Improving Memory Dependence Prediction with Static Analysis
Luke Panayi, Rohan Gandhi, Jim Whittaker, Vassilios Chouliaras, Martin Berger, Paul Kelly
TL;DR
This work addresses memory dependence prediction (MDP) in Out-of-Order CPUs by proposing a static-analysis-based approach to pre-label loads as Predict No Dependency (PND), allowing them to bypass MDP lookups. Implemented as an LLVM IR pass, PND labels are communicated to an AArch64-enabled CPU via minimally invasive opcode changes, enabling zero-cost interaction with hardware while preserving correctness at commit. Simulation in Gem5 over a Spec2017 subset shows an average reduction of MDP lookups by $13\%$ and CPI gains up to $0.7\%$, with some benchmarks reaching larger improvements, especially when MDP tables are smaller. The results indicate that static analysis can provide meaningful, near-zero-cost performance benefits and motivate further exploration of IR-based labeling and more advanced MDP algorithms for future CPU designs.
Abstract
This paper explores the potential of communicating information gained by static analysis from compilers to Out-of-Order (OoO) machines, focusing on the memory dependence predictor (MDP). The MDP enables loads to issue without all in-flight store addresses being known, with minimal memory order violations. We use LLVM to find loads with no dependencies and label them via their opcode. These labelled loads skip making lookups into the MDP, improving prediction accuracy by reducing false dependencies.
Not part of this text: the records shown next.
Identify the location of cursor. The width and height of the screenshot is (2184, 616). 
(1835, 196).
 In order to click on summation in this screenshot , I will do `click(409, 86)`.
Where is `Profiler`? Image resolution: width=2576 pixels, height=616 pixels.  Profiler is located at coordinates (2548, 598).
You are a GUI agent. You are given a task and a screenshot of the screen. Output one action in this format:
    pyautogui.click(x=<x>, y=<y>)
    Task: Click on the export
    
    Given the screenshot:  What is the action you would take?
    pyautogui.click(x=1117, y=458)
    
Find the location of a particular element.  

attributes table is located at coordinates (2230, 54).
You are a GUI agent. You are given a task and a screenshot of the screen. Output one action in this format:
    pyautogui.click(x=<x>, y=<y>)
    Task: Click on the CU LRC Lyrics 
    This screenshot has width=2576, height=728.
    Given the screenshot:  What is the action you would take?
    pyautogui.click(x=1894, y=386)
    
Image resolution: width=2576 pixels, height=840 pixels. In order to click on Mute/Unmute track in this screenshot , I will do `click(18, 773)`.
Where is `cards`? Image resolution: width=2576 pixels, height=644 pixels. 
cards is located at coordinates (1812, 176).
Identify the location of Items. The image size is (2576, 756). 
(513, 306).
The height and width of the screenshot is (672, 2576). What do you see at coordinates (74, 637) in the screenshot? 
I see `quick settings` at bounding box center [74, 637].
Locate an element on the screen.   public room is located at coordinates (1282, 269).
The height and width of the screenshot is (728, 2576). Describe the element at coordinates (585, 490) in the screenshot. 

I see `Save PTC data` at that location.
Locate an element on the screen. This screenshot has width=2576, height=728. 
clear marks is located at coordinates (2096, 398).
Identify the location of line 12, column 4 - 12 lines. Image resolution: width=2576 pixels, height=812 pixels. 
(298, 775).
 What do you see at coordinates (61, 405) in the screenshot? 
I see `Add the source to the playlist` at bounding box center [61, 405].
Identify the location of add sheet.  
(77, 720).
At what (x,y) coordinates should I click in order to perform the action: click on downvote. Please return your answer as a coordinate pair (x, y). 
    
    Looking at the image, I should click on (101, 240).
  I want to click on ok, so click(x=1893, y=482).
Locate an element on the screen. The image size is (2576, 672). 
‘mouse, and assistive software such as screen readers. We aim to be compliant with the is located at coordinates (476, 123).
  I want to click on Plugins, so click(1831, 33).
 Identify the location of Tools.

We communicate this information in a minimally intrusive way, i.e.~without introducing additional hardware costs or instruction bandwidth, providing these improvements without any additional overhead in the CPU. We find that in select cases in Spec2017, a significant number of load instructions can skip interacting with the MDP and lead to a performance gain. These results point to greater possibilities for static analysis as a source of near zero cost performance gains in future CPU designs.